== AVAILABLE RECORDS ==

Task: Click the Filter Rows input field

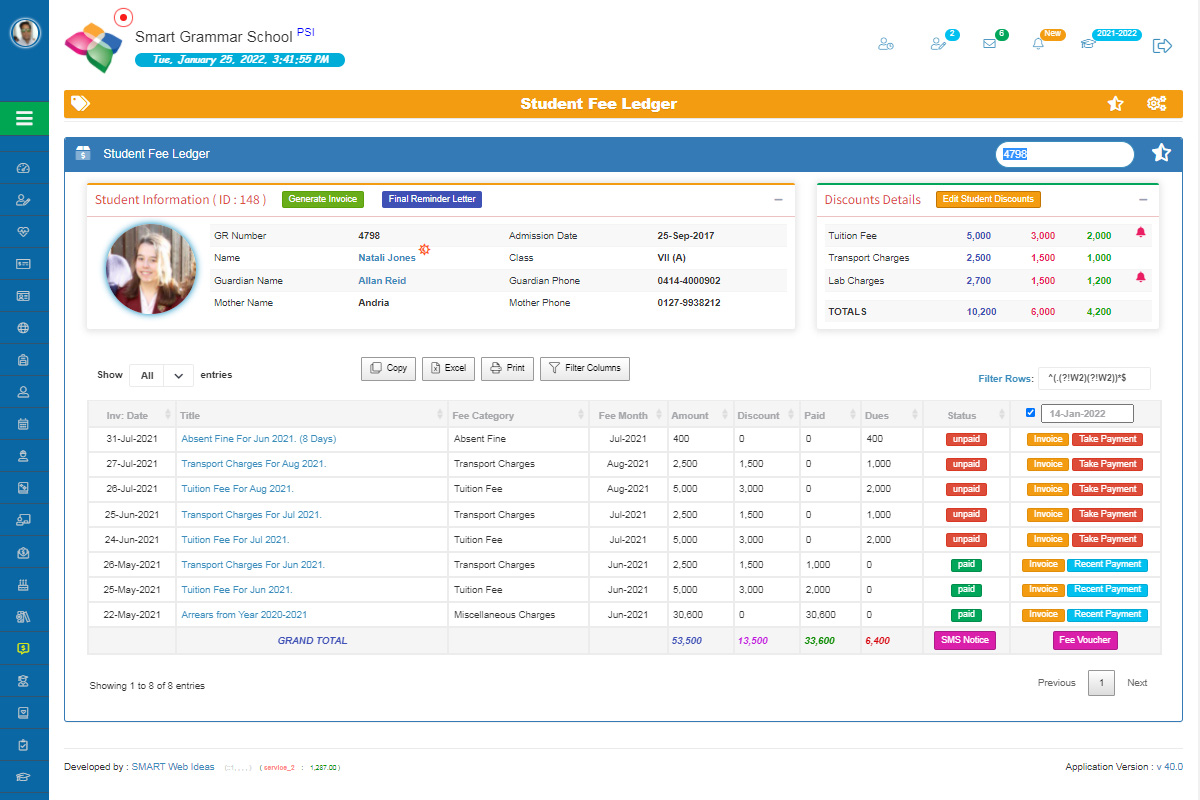Action: point(1094,378)
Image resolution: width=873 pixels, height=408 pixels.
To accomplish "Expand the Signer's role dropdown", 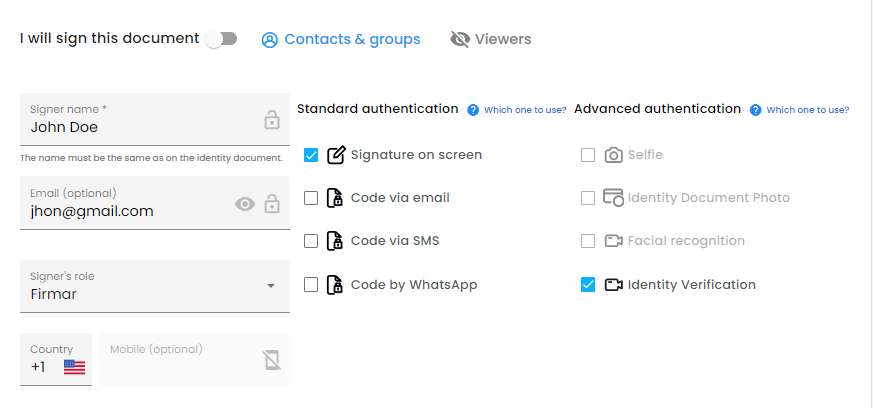I will click(x=155, y=286).
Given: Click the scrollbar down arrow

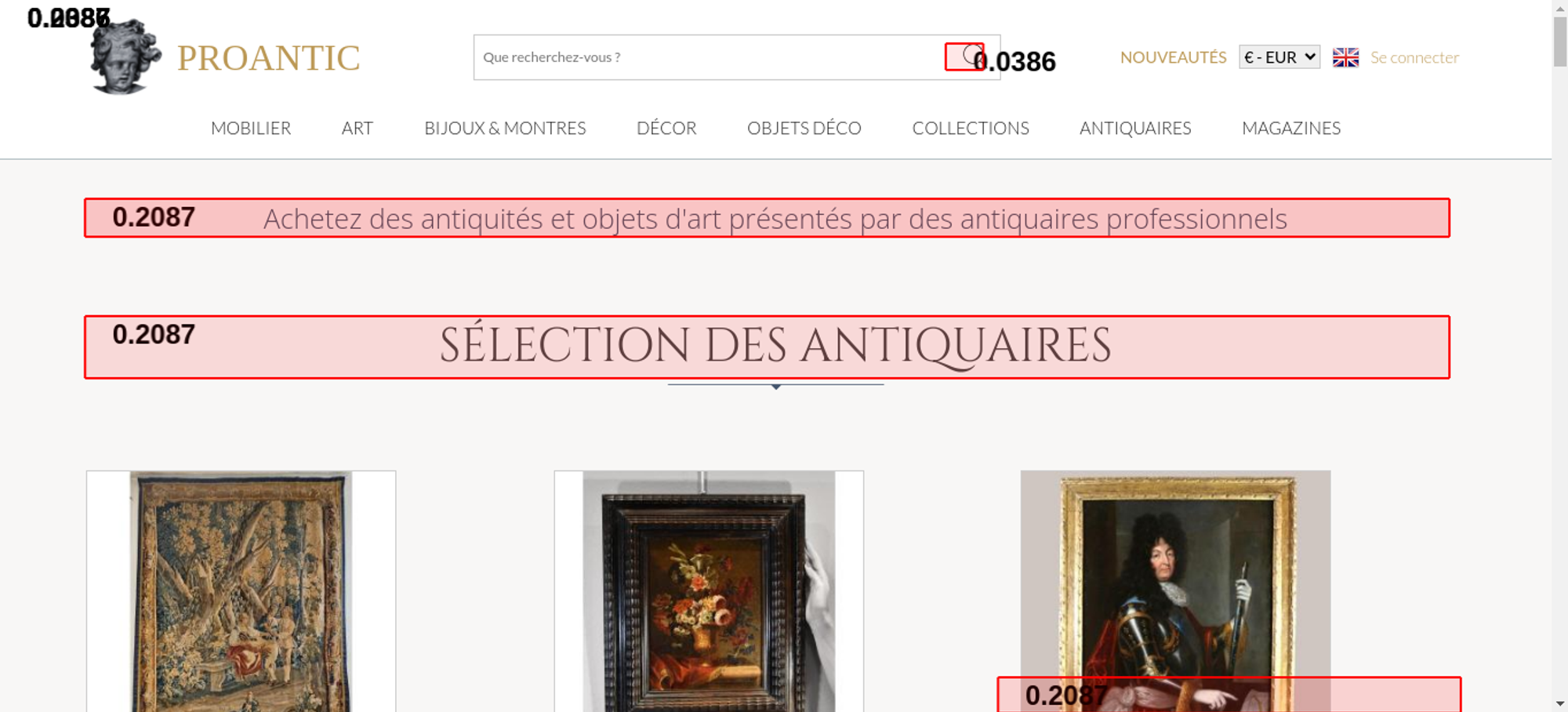Looking at the screenshot, I should coord(1559,703).
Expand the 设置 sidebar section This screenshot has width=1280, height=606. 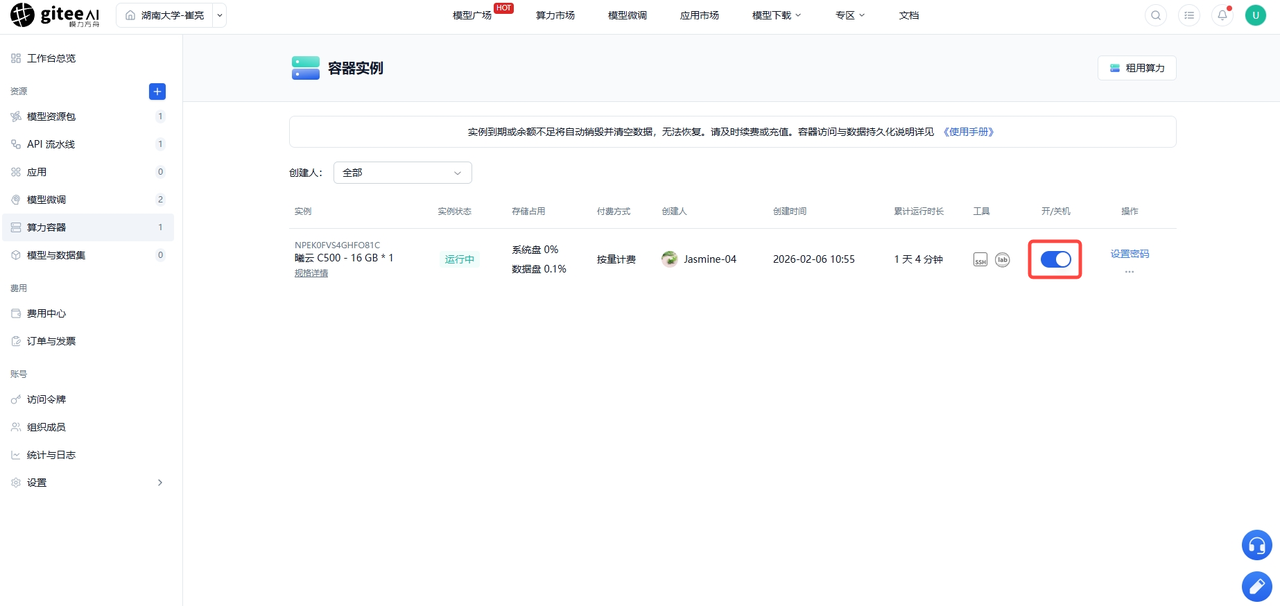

===

Give back word for word the lines from the one containing "Given: Click the scrollbar down arrow" through the final line of the data above. Pictures are to be left out.

§ SOLUTION TO THIS PROBLEM:
Given: Click the scrollbar down arrow

Looking at the screenshot, I should coord(1559,703).
Expand the 设置 sidebar section This screenshot has width=1280, height=606. 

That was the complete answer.